Национальная гвардия, не дожидаясь приказа муниципалитета, начала возводить баррикады и устанавливать на них пушки. Если бы офицеры, командующие драгунами, отдали хоть один поспешный приказ к наступлению, их бы встретили пушечнымм выстрелами, и дело кончилось бы кровавым побоищем.
Однако офицеры, надо отдать им справедлвиость, сдерживали своих солдат. А тем временем взволнованные чиновники муниципалитета метались от одного начальника к другому, не зная, что делать, и пытаясь добиться от них указаний.
В восемь часов вечера толпа оставалась такой же плотной и ничуть не менее угрожающей, чувствуя за собой поддержку национальной гвардии, и, несмотря на уговоры муниципальных деятелей разойтись, все, как один, кричали: "Никаких полумер! Драгуны должны уйти сегодня же ночью!".
Снова, как привычный клич, прозвучала "Са ira!". В ту ночь город, казалось, весь гудел, сотрясаясь от звуков этой песни, однако муниципалитет все еще колебался, опасаясь, что если полк уйдет, простые обыватели окажутся во власти сброда, заполонившего город.
Решение было, должно быть, принято где-то между одиннадцатью и полуночью, где и как, я так и не узнала, но только в час ночи, когда улицы все еще были заполнены толпой, Шартрские драгуны оставили город. Я уже лежала в постели, беспокоясь о Франсуа и братьях, которые все еще находились на улицах. Крики стихли, все было спокойно. И вот, едва только церковные колокола пробили час, я услышала, как двинулась кавалерийская часть. Есть что-то зловещее, даже сверхъестественное в том, как ритмично цокают копыта по мостовой, как позвякивает сбруя, сначала громко, потом все тише, и, наконец, совсем замирает вдали.

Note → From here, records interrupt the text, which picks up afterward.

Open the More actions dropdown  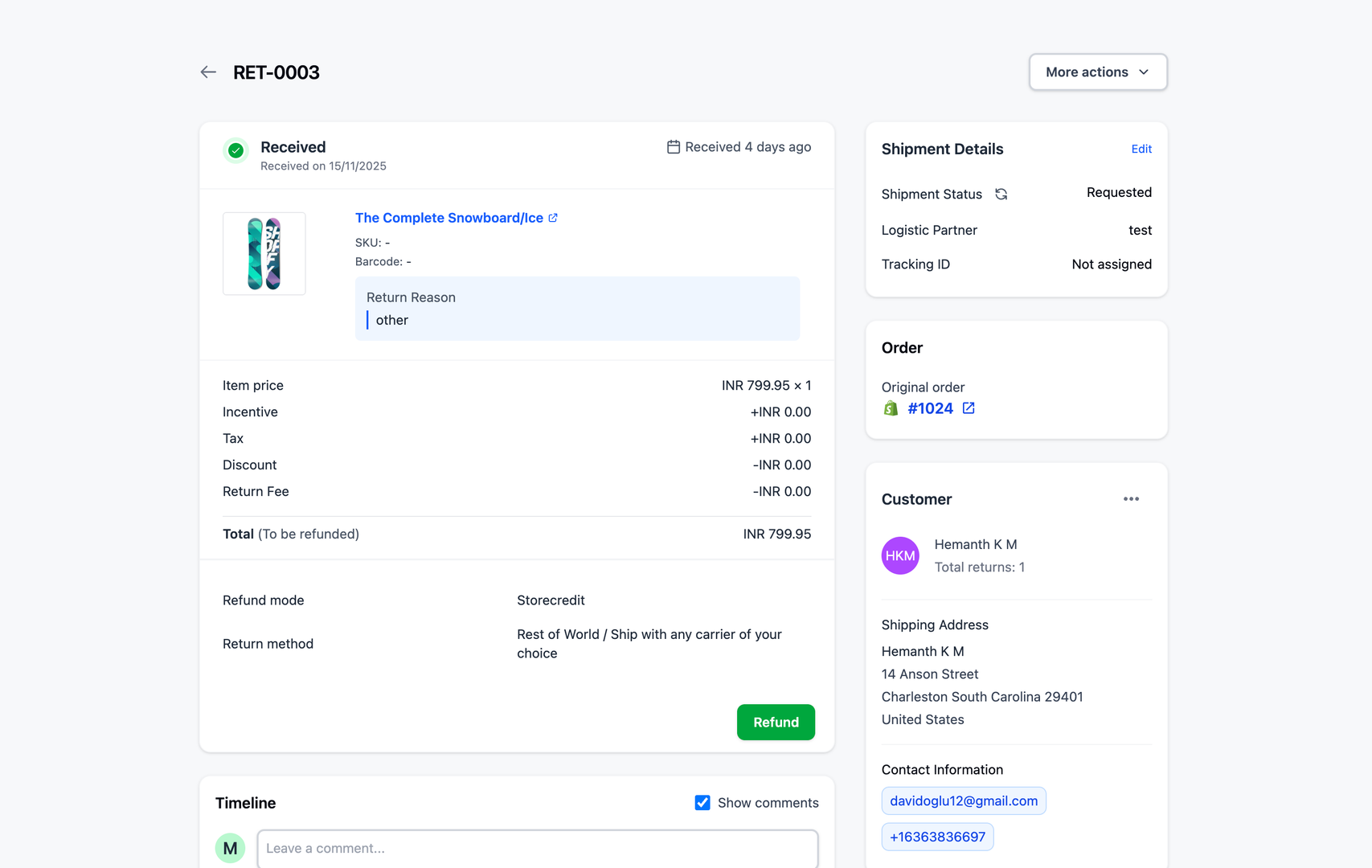(1097, 72)
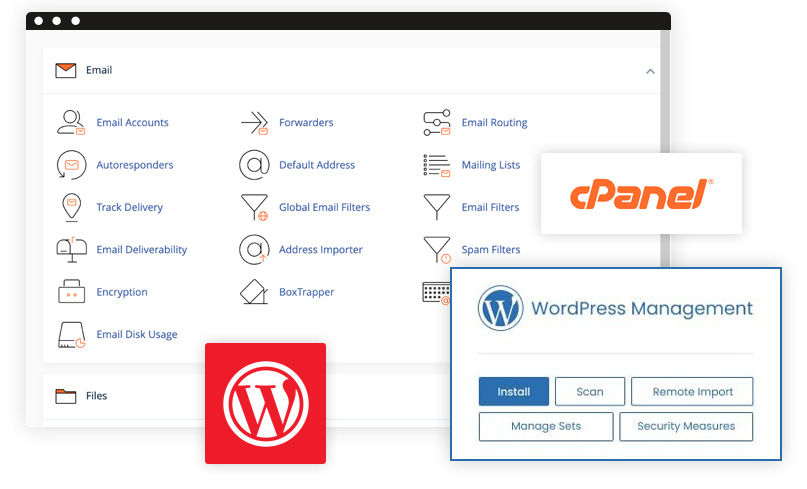Click the Email Disk Usage icon

pos(71,335)
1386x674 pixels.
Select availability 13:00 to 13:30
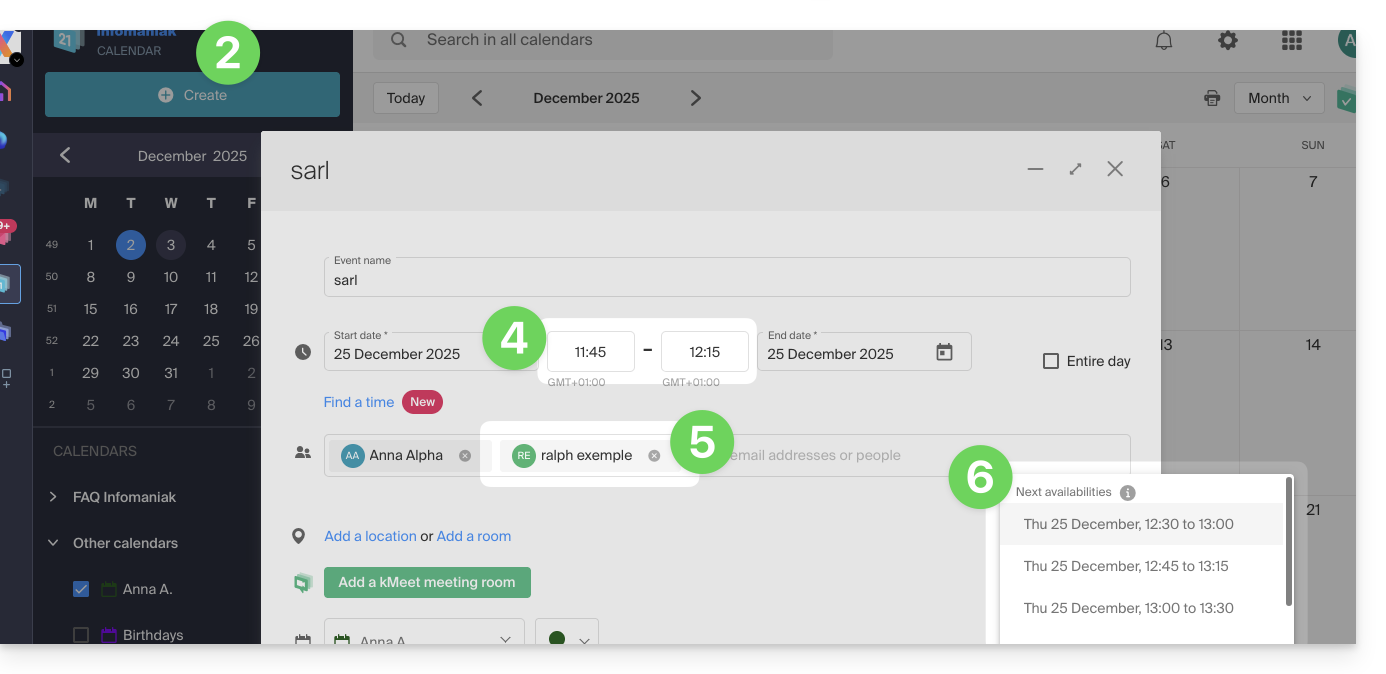pos(1128,608)
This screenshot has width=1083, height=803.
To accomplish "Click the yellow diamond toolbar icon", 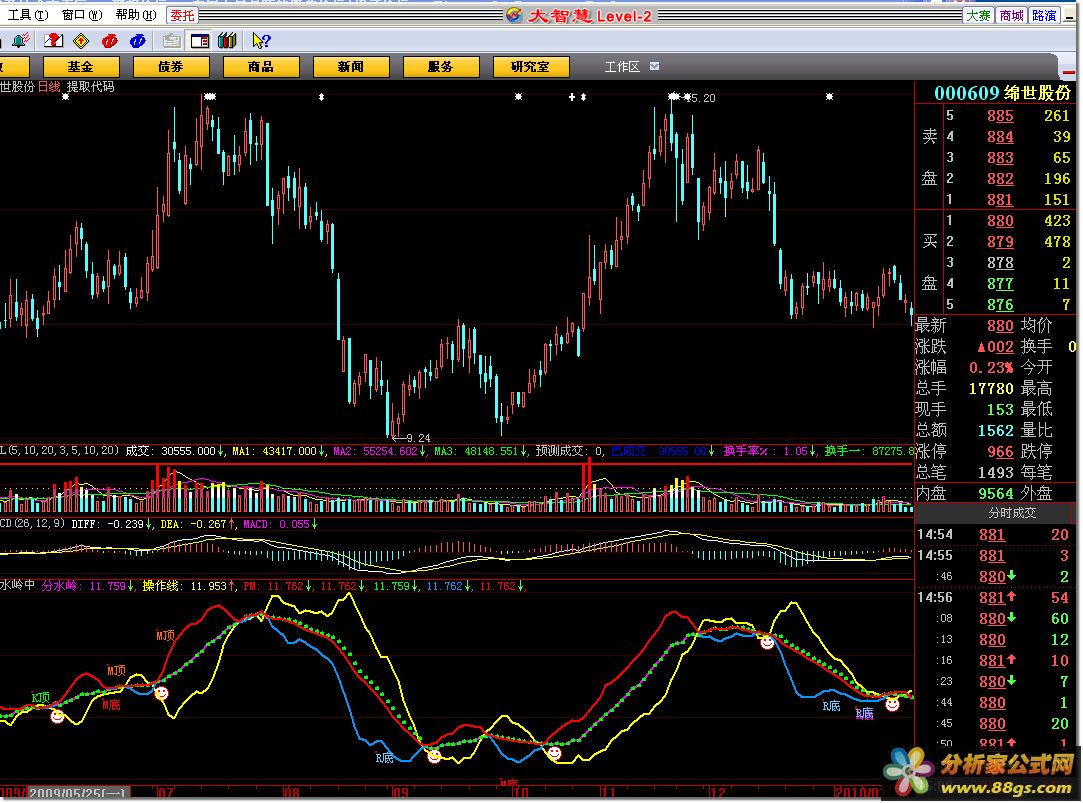I will click(x=82, y=41).
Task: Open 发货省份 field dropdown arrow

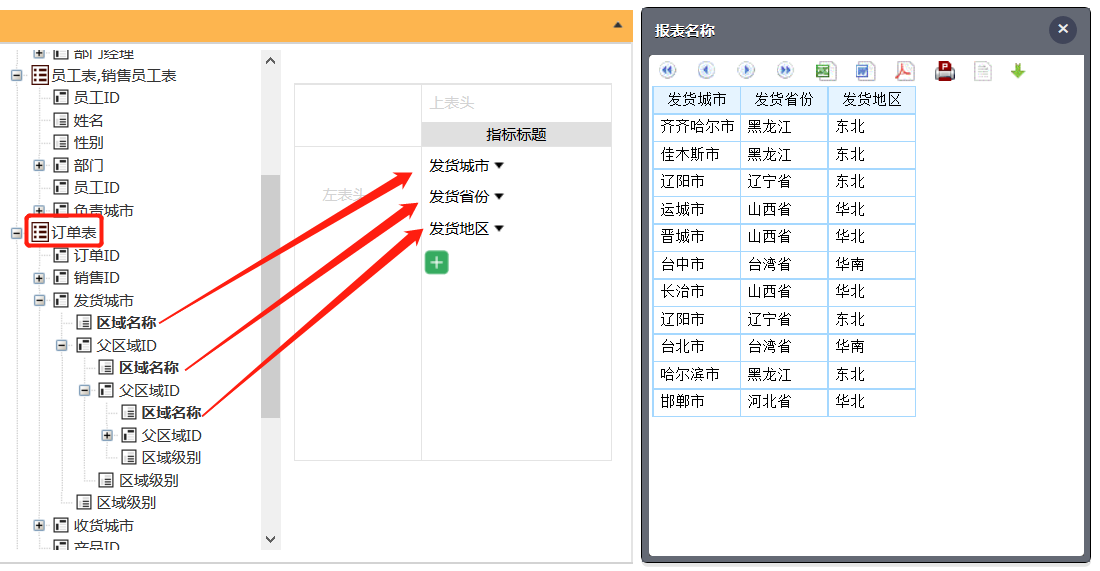Action: click(499, 197)
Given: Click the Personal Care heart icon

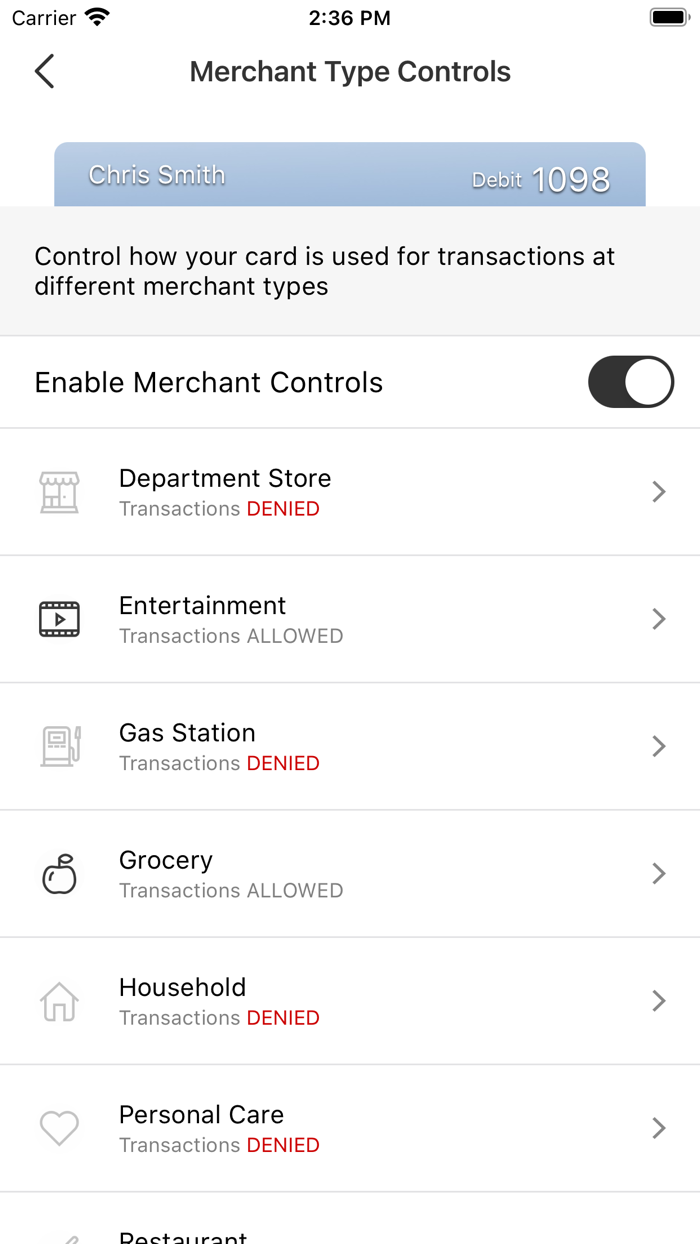Looking at the screenshot, I should (x=59, y=1127).
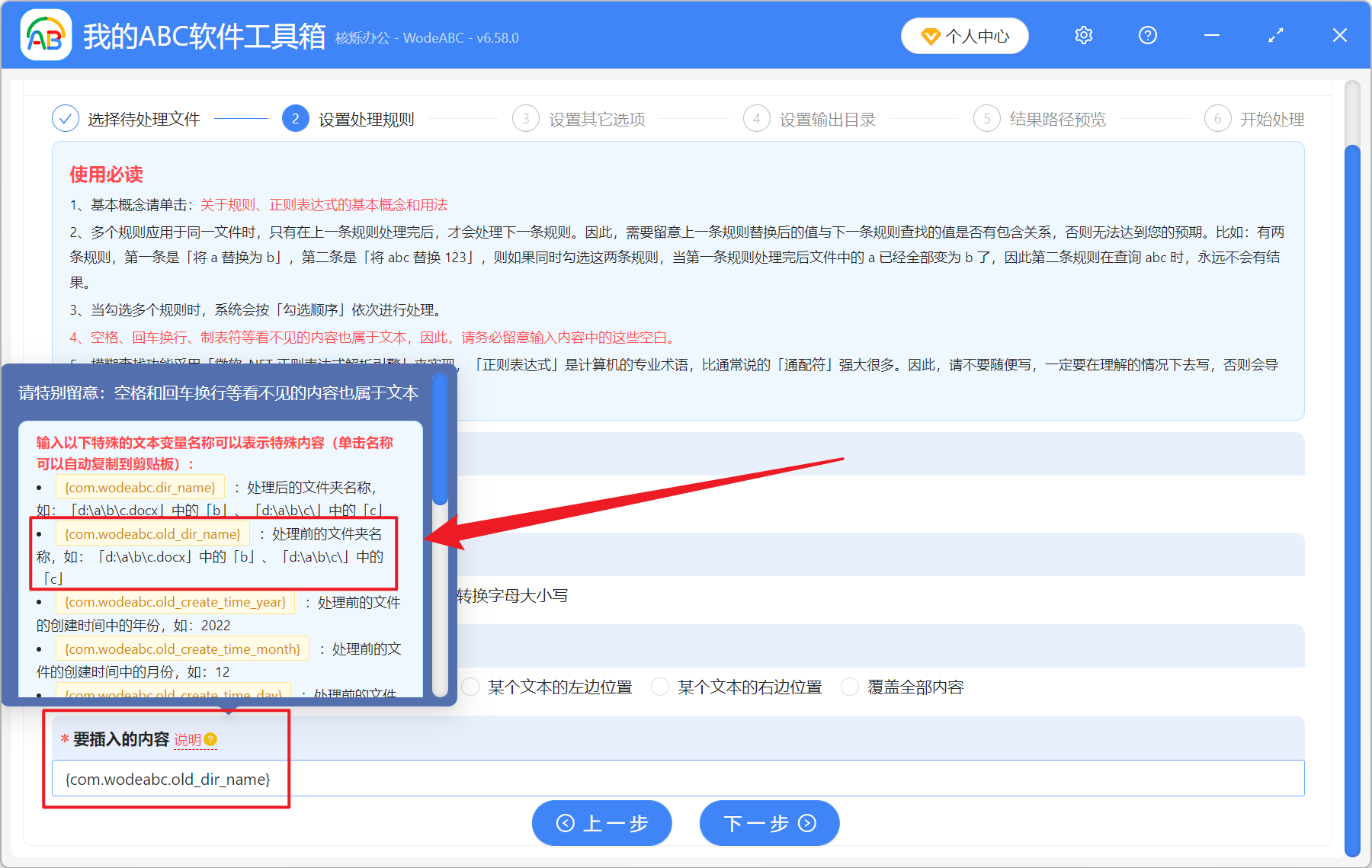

И кто может сказать, что принесет городу их отъезд, благо или, напротив, новые беды? Два года назад я дрожала бы от страха, узнав об их уходе. А теперь, лежа в постели и ожидая прихода Франсуа и всех остальных, я только улыбалась при мысли о том, как горстка гражданской милиции без единого выстрела заставила подчиниться целый полк солдат.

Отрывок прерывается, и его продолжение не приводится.